**RECORD EXCERPTS**
***

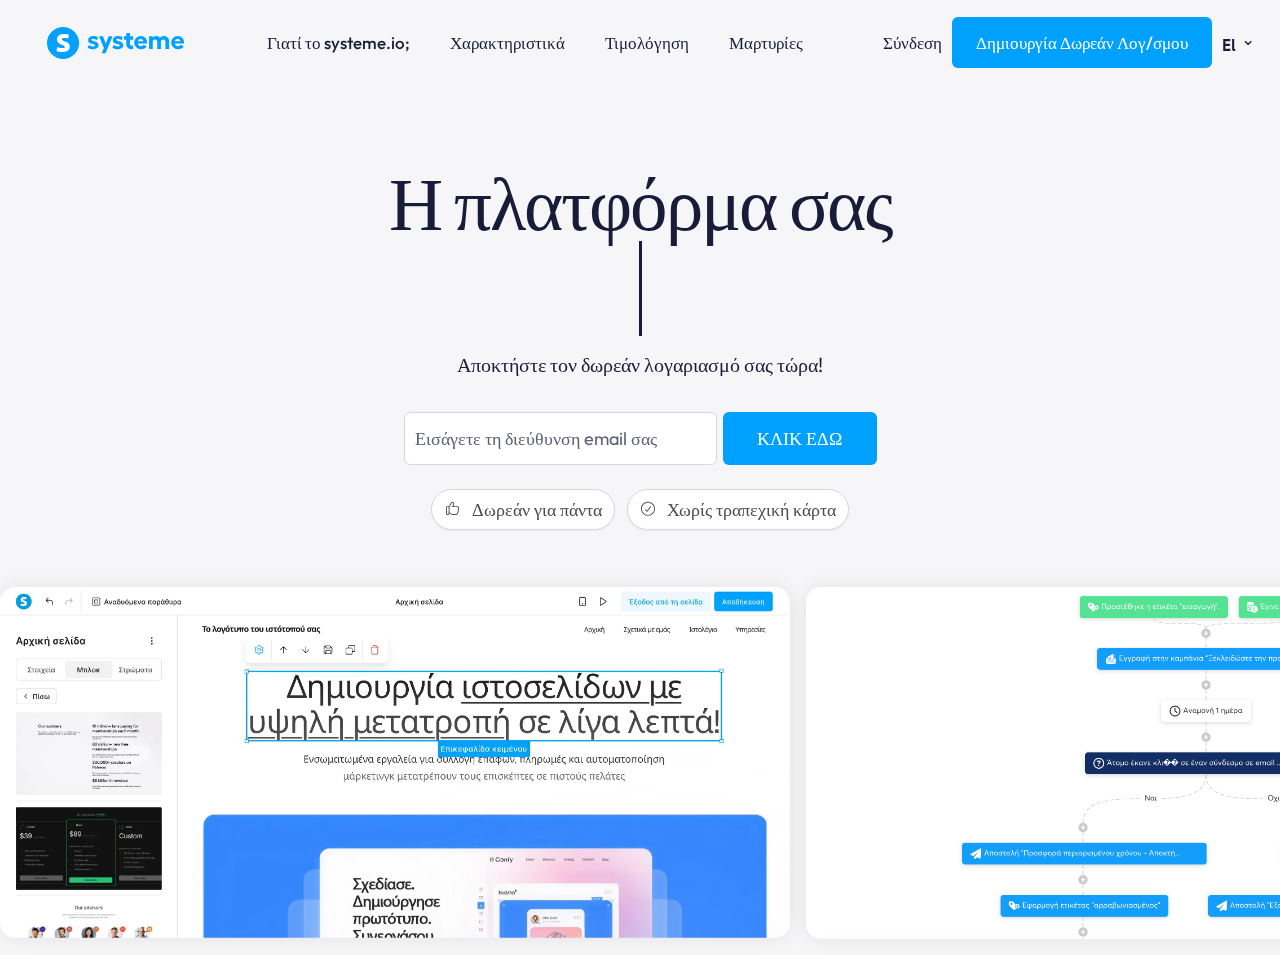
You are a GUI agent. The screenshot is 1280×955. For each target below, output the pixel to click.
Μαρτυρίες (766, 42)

***

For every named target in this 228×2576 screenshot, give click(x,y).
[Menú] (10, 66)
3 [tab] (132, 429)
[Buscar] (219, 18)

***

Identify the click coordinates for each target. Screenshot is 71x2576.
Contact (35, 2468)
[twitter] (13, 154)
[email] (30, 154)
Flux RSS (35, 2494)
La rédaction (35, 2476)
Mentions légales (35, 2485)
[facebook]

***

Now copy each line of the entries that mentions "click".

**RESPONSE BOX**
You are a GUI agent. The screenshot is 1280×955. For each target below, output the pixel to click.
For every named target in this 228×2576 screenshot, give click(x,y).
Identify the click coordinates for each target. Screenshot is 71x2576.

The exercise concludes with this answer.